Replicated systems are often hosted over underlying group communication protocols that provide totally ordered, reliable delivery of messages. In the face of a performance problem at a single node, these protocols can cause correlated performance degradations at even non-faulty nodes, leading to potential red herrings in failure diagnosis. We propose a fingerpointing approach that combines node-level (local) anomaly detection, followed by system-wide (global) fingerpointing. The local anomaly detection relies on threshold-based analyses of system metrics, while global fingerpointing is based on the hypothesis that the root-cause of the failure is the node with an “odd-man-out” view of the anomalies. We compare the results of applying three classifiers – a heuristic algorithm, an unsupervised learner (kmeans clustering), and a supervised learner (k-nearest-neighbor) – to fingerpoint the faulty node.

1 Introduction

Distributed systems are vulnerable to the propagation of failures due to the inherent coupling between components. Fingerpointing (i.e., root-cause analysis, problem determination or failure diagnosis) is especially challenging in these environments because the resulting correlated failure manifestations can obscure the root-cause of the problem and can lead to potential red-herrings in diagnosis. We investigate the effectiveness of machine-learning techniques to fingerpoint correlated performance problems in distributed replicated systems.

Replication is commonly used for providing fault-tolerance to distributed client-server applications. Replicated systems often exploit group communication protocols [5] for the totally ordered, reliable delivery of all messages to and from the replicated server. Group communication protocols use timeouts to detect failures, and attempt to reduce all failures to group-membership changes, i.e., a slow node, a lossy network, all ultimately trigger a membership change. However, some failures can hide “under the radar” of the protocol’s timeouts and cause performance problems to linger and even propagate within the system.

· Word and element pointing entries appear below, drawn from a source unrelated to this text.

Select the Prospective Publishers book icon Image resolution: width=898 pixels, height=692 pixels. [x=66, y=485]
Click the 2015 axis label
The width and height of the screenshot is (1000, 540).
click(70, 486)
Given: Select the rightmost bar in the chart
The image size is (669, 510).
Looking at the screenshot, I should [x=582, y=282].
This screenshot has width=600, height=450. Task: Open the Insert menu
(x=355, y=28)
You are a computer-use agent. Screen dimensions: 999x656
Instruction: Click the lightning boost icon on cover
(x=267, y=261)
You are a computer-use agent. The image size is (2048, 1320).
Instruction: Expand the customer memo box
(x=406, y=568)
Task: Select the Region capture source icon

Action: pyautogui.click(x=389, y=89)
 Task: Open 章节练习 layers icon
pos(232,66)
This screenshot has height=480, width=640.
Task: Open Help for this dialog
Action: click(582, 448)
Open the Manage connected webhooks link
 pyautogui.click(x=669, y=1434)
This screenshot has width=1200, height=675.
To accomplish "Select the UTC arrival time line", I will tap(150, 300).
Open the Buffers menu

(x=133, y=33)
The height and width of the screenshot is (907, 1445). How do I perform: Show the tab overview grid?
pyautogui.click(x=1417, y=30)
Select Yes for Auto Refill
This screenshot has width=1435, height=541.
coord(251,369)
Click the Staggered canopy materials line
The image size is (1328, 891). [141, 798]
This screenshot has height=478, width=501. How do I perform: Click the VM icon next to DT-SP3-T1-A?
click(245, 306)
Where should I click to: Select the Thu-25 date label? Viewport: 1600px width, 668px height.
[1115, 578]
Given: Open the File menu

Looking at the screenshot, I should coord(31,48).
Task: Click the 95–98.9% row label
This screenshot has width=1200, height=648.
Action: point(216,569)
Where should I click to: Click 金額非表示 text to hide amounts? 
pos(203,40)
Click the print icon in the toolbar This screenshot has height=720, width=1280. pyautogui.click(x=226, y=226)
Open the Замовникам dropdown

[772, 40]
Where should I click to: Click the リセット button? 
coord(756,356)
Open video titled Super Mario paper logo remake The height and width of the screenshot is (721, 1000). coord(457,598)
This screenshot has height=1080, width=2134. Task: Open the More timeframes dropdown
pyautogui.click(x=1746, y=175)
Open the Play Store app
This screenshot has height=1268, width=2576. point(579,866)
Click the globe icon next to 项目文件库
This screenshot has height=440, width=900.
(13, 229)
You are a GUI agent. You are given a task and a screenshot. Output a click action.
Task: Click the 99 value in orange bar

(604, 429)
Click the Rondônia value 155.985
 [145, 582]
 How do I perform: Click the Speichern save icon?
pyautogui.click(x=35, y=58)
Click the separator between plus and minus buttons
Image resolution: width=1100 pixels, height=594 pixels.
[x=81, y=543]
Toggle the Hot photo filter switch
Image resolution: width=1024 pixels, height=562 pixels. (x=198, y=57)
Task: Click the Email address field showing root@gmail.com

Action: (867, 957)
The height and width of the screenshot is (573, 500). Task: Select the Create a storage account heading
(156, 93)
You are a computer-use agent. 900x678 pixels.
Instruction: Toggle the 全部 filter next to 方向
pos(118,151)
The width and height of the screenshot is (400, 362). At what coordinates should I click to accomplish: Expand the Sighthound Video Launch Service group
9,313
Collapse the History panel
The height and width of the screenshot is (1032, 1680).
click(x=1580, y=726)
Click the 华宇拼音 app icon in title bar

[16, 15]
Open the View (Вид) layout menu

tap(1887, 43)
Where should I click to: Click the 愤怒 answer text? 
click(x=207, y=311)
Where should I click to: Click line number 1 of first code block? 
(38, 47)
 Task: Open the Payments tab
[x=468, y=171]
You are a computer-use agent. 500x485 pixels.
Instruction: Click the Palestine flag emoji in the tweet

Our approach to fingerpointing correlated performance problems combines node-level (local) anomaly detection with subsequent system-wide (global) fingerpointing. Local anomaly detection relies on threshold-based analyses of system metrics. Global fingerpointing is based on the premise that the root-cause of the failure is likely the node with an “odd-man-out” view of the anomalies. For instance, the manifestation of the failure might be most severe at the faulty node, or the faulty node might have a different view of the anomalies, e.g., the faulty node displays a surge in one metric while the other nodes display a dip in the same metric.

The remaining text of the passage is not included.